Unfortunately, these fractures are hard to prevent as the loss of bone occurs silently and progressively. Often there are no symptoms until the first fracture occurs.
There are methods to detect osteoporosis by means of a bone density scan, but due to minor or the complete absence of symptoms or indicators like loss of height or a stooped posture, the majority of people with osteoporosis only see a doctor when it’s already too late. Up to 70% of all spine fractures are for example not detected or are diagnosed late.
Methods to proactively screen for vertebral fractures such as morphometry do exist. They should be widely used to identify patients at high risk of subsequent fractures in order to allow their access to adequate anti-osteoporosis treatment. This would optimise the use of scarce resources.
In addition to improving the diagnosis and treatment of people with osteoporosis, the focus should be on prevention by tackling some of the main risk factors of osteoporosis such as alcohol abuse, smoking, Vitamin D deficiency and low calcium intake.
To tackle the aforementioned risk factors a coordinated effort at the EU and national level is needed. Especially the EU could play a central role through the exchange of best practices and the development of European law and policies encouraging a healthier lifestyle, hereby setting an example for the individual member states.
In the area of alcohol and smoking, numerous efforts, although not always successful, have been made at the EU level mainly focusing on hepatic and respiratory diseases. Unfortunately, less attention has been given to the importance of vitamin D and calcium intake.
It is high time European-wide measures were implemented to ensure sufficient intake by every EU citizen of both substances. In addition to the health benefits, there are economic incentives for the EU to become more active in this area.
The EU could play a key role in promoting and coordinating sufficient uptake of Vitamin D and calcium across the EU and beyond.
Together with the industry and the NGO health community, a balanced approach could be developed to ensure a broadly supported process with a high qualitative outcome.
It is unclear why the EU institutions did not give osteoporosis sufficient attention in their political agenda.
It is hard to believe that a potential explanation may be that osteoporosis and other health topics unsuccessfully compete with Trump’s new deal, Brexit and immigration, although the voices of the possible disposal of DG SANTE as a whole may raise some doubts in this regard.
Also, one can hypothesise that since osteoporosis is primarily linked to menopause and ageing it can be considered a “physiological” event: but this is not true since not all women and elderly loose bone to the same extent and only some reach the serious thresholds of osteoporosis.
I also refuse to accept the idea that institutions are not paying enough attention to osteoporosis because it is mainly affecting women.
First of all because is not true, since also many men are affected but most importantly because it is unbelievable that still in the year 2018 such a discriminating view of health may exist.
For sure, a cultural gap is present and hard to overcome and in the end, someone may blame for this the disease itself which remain asymptomatic for many years and for diagnosis and follow-up is in need of instrumental examinations!
While we try to raise awareness of this dramatic and widespread health problem, the number of osteoporotic fractures is on the rise.
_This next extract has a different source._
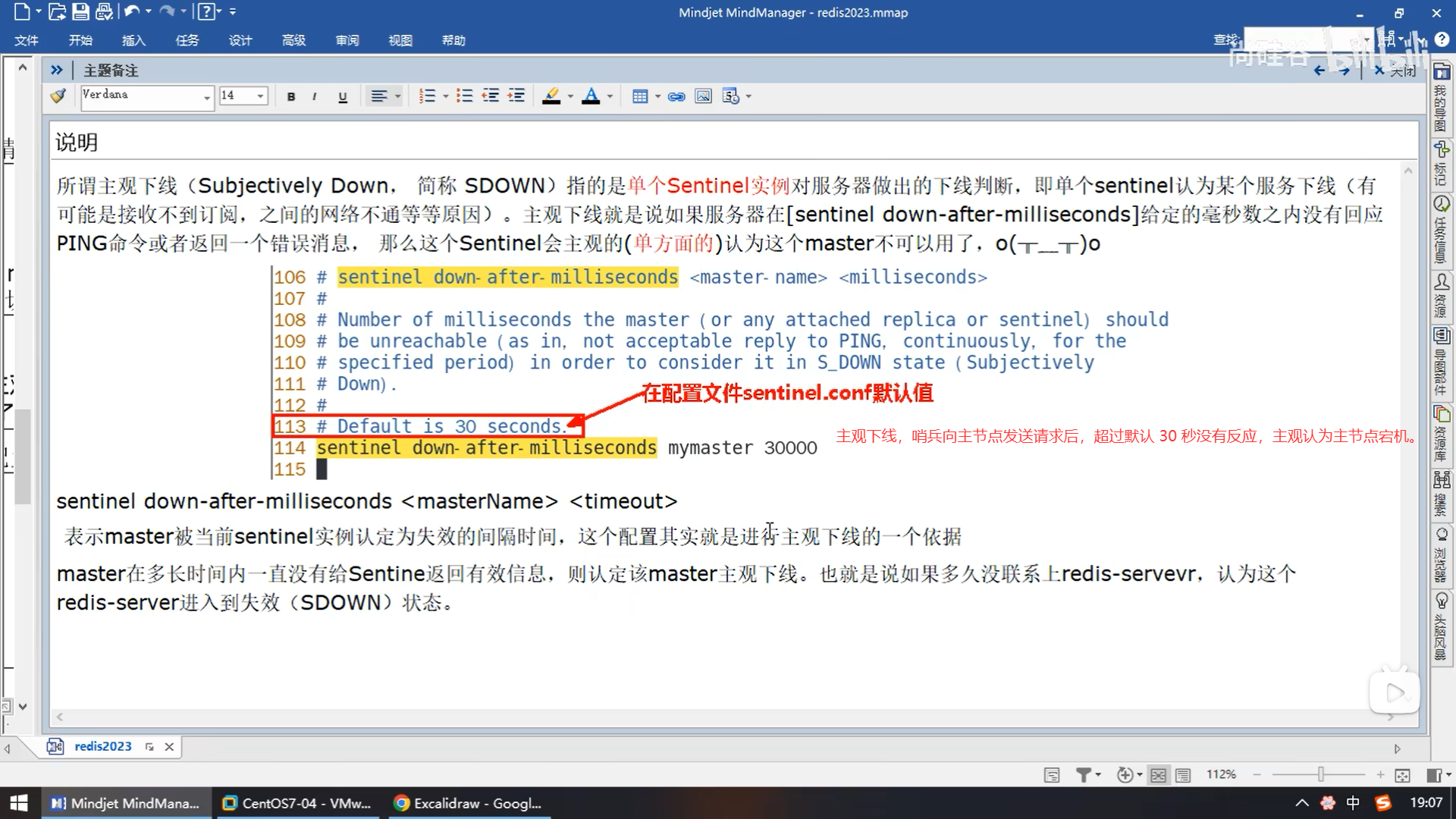This screenshot has width=1456, height=819.
Task: Click 关闭 to close the notes panel
Action: (1396, 71)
Every 8 seconds, osteoporosis causes a bone fracture in an EU citizen, more or less the same time it takes for someone to read the following two sentences.
The new European Commission and the European Parliament to be elected next year face the important task of reviving the EU’s efforts in health, and more particularly osteoporosis, as one of the bigger health challenges for the decades to come.
In addition to attributing EU research funds to develop improved diagnosis and treatment methods, the EU has to implement a broad array of public health measures to tackle its risk factors and encourage the education of healthcare professionals and the implementation of screening programmes at the national level.
I wish the EU institutions, and the European Commission in particular, the necessary wisdom in the coming years to set the EU agenda, in a manner that does justice to the importance of osteoporosis and other health topics that are unfortunately being largely neglected.